Wednesday, July 15, 2015: 4:00 PM
Salon 7, Ground Floor (Maritim Hotel)
Local mucosal cellular immunity is critical in providing protection to HSV-2 and vaccine strategies that target protective T cell responses to the genital mucosa are urgently needed. In order to characterize and quantitate HSV-2 reactive mucosal T cells, lymphocytes were isolated from endocervical cytobrushes and biopsies from 10 HSV-2 infected women and examined ex vivo for the expression of markers associated with tissue residency as well as functional memory T cell responses to HSV-2. Cervical biopsies yielded higher total numbers of CD3+ lymphocytes compared to cytobrushes, total CD3+ lymphocytes from biopsies and cytobrushes were comprised predominantly of CD4+ T cells and in contrast to their circulating counterparts, cervix-derived CD4+ and CD8+ T cells expressed the tissue-specific markers CD69 and CD103. Cervix-derived T cells were analyzed ex vivo for HSV-2 reactivity: 9 of the 11 cervical samples yielded sufficient cell numbers for analysis and of those, 8 contained HSV-2 specific CD4+/IFN-γ+ T cells (median 6.79%).
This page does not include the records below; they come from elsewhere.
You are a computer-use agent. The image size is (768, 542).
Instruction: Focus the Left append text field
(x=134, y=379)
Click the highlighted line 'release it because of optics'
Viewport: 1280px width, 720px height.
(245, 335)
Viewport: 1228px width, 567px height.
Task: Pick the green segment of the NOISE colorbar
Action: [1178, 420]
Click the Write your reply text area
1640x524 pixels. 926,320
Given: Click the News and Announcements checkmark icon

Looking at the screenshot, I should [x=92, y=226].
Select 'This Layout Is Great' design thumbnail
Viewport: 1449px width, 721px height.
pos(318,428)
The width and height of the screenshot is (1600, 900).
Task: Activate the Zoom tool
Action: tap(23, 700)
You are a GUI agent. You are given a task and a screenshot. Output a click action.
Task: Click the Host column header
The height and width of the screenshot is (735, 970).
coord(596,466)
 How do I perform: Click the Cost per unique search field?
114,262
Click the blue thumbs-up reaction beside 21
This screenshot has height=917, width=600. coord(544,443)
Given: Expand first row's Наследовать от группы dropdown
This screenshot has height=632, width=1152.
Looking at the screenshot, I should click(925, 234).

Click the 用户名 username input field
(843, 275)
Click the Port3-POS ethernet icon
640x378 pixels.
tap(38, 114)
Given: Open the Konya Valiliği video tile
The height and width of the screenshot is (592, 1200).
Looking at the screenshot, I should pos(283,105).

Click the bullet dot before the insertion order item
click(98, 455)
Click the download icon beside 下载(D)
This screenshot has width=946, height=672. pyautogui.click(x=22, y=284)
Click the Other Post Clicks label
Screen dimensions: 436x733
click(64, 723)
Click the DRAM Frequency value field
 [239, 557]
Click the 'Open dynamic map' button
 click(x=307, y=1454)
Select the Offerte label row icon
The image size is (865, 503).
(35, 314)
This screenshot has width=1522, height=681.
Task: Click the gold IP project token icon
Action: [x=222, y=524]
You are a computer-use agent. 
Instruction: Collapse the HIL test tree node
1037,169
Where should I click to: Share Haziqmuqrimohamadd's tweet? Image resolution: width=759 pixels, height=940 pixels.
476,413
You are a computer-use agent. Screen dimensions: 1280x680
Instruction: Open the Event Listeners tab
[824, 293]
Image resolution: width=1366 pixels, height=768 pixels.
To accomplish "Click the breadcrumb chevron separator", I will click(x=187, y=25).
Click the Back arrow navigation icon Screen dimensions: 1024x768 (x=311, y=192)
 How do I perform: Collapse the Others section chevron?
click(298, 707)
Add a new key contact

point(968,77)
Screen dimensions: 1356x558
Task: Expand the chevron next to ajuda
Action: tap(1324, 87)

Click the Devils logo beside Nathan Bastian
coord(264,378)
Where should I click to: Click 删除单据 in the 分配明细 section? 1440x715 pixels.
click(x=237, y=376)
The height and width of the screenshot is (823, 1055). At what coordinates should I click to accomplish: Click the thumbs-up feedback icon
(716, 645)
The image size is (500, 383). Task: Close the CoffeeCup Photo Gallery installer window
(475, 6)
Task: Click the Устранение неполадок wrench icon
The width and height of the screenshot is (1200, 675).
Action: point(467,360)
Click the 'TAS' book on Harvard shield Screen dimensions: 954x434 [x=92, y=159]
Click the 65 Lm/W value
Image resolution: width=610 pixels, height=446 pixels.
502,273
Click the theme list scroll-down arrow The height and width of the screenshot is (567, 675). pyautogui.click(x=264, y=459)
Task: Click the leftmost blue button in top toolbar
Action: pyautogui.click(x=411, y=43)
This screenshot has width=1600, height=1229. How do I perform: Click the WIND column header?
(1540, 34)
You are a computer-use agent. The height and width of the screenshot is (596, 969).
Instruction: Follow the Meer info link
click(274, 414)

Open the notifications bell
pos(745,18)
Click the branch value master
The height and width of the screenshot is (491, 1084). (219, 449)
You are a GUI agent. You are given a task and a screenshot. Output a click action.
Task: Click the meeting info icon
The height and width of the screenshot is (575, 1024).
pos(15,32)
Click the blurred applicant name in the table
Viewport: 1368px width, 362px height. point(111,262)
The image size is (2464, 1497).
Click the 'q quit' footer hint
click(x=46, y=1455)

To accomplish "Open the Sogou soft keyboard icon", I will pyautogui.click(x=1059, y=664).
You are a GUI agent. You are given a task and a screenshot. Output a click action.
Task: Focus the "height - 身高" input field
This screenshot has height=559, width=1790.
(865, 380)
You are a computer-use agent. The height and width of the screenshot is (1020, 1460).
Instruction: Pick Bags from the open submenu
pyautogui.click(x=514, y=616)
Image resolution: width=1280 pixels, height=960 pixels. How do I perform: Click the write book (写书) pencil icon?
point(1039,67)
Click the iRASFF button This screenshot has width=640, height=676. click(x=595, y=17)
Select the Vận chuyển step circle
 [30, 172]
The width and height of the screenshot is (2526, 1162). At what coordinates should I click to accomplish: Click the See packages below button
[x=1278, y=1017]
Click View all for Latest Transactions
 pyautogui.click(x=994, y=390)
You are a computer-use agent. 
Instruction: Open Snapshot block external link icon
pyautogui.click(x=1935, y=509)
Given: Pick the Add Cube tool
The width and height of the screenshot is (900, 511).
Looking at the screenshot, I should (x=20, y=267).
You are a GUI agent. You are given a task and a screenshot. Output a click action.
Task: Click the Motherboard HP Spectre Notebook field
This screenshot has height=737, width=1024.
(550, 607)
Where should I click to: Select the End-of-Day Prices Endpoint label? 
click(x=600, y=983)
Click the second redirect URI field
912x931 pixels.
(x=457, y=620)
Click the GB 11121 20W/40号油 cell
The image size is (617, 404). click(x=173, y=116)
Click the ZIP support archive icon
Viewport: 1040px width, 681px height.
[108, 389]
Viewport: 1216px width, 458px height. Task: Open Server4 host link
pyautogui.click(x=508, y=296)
In contrast, only 5 of the cervical samples yielded sufficient numbers of CD8+ T cells for analysis and of those, only one contained HSV-2 specific CD8+/IFN-γ+ cells (1.08%). Cervix-derived HSV-2 specific CD4+ T cells also expressed IL-2 and CD103 and were enriched in the cervix compared to the blood. The study of these mucosal T cells will be central to the elucidation of immune correlates of protection to HSV-2 and to the design and development of effective immune strategies preventing HSV-2 acquisition and reactivation.